IN THE HIGH COURT OF SOUTH AFRICA

GAUTENG LOCAL DIVISION, JOHANNESBURG

Shape1



(1) REPORTABLE: YES/NO

(2) OF INTEREST TO OTHER JUDGES: YES/NO

(3) REVISED: YES/NO



…………..…………............. …27/12/2023…

SIGNATURE DATE



CASE NO: 130295/2023





In the matter between:

STEPHEN LEGGATT FIRST APPLICANT

MARGARET ELIZABETH TAYLOR SECOND APPLICANT

and

BLAIR ATHOLL HOME OWNERS’ ASSOCIATION NPC RESPONDENT

REASONS

MANOIM J:



[1] This case came before me in the urgent court. I gave my order in favour of the applicants on 20 December 2023, and I indicated that my reasons for doing so would follow. I do so now, and for convenience the terms of the order I granted earlier are included at the end of these reasons.

[2] The applicants in this case live on a residential estate known as the Blair Athol Golf and Equestrian Estate. (“the Estate”).
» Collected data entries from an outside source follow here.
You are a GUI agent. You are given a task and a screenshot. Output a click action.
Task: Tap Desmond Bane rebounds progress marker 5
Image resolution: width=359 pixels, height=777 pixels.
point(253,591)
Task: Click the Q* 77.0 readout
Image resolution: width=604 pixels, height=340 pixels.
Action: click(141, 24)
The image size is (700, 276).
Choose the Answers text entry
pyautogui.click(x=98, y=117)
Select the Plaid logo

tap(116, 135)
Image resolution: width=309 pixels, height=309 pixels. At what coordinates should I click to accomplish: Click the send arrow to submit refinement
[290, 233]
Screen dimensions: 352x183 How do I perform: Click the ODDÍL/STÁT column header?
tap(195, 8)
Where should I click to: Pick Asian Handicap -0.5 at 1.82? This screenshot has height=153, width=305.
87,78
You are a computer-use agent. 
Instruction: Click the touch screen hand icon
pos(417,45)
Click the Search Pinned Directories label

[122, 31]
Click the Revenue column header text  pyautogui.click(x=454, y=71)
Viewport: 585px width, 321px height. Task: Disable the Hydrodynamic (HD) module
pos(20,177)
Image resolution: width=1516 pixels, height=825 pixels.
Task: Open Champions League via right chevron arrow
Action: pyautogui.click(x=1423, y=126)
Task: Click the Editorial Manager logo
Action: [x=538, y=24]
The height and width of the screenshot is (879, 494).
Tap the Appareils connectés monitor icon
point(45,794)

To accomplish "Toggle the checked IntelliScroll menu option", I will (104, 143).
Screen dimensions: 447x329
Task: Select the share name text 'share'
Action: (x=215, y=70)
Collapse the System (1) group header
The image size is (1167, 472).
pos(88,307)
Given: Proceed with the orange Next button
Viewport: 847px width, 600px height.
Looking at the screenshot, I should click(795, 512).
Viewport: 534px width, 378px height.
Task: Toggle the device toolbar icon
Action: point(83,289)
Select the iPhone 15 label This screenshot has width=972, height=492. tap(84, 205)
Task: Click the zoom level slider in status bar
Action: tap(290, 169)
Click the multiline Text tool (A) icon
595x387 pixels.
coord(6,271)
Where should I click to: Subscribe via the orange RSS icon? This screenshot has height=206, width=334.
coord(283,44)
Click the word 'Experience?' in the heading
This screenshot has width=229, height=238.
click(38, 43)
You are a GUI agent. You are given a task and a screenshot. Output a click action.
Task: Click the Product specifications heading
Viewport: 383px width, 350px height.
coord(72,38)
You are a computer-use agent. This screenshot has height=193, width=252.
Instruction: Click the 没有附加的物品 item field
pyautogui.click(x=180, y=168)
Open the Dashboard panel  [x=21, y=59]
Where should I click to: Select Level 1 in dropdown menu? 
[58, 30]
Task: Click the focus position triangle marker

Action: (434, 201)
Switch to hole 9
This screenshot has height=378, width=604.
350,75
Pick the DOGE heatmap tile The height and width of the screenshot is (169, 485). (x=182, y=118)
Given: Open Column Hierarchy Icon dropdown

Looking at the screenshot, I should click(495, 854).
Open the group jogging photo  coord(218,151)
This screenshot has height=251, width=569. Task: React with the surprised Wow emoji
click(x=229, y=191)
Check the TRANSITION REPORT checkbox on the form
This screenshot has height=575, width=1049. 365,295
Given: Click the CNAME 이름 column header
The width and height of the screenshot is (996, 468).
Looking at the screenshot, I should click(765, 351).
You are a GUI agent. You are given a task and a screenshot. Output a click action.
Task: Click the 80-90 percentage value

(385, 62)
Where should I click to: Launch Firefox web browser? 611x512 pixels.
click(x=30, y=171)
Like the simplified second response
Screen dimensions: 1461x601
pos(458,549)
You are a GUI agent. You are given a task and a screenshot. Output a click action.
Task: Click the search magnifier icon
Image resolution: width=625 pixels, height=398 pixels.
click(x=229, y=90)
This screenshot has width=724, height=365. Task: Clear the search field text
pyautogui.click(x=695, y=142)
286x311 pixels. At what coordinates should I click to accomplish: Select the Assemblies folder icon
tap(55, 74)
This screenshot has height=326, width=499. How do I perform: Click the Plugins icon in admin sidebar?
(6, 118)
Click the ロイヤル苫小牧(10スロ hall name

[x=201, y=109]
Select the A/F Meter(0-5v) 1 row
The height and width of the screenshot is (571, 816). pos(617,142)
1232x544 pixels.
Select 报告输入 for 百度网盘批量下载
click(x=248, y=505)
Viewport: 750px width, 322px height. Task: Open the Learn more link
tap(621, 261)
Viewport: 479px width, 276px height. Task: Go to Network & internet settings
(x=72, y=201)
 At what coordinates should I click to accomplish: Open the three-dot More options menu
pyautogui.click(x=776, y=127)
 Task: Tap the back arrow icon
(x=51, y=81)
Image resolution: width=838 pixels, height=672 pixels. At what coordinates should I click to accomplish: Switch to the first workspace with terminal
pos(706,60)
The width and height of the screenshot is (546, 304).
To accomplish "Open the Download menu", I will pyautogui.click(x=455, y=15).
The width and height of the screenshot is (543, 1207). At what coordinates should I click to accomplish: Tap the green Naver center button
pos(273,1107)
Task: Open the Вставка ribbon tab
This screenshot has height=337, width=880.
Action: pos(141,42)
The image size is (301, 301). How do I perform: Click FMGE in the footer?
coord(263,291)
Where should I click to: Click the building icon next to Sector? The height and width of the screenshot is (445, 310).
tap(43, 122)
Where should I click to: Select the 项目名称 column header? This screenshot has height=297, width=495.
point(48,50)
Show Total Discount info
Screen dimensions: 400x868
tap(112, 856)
The first applicant, Stephen Leggat, owns three properties on the Estate. Two are owned by a Trust of which he and the second applicant, Margaret Taylor, are trustees. The one property owned by the Trust has been developed and he and Taylor reside there. The other two remain undeveloped.

[3] The respondent is a non-profit company that manages the estate. It is governed in terms of its constitution and rules. It is known as the Blair Athol Home Owners Association NPC (“the Association”). All owners of property on the Estate, such as Leggat and Taylor are members of the association. This entitles them to certain privileges but also obliges them to be bound by its rules.

[4] One of these privileges which up until recently Leggat as a member enjoyed and, in this respect, includes Taylor, was the right to access the Estate via a biometric system. The Estate is large and visitors who are not members must access the Estate by another entrance. This has two inconveniences. First the visitor must wait to be let in. Second, they have to access via a security point. Those with biometric access do not queue - they simply wave their hands on the reader and hence have instant and speedy access.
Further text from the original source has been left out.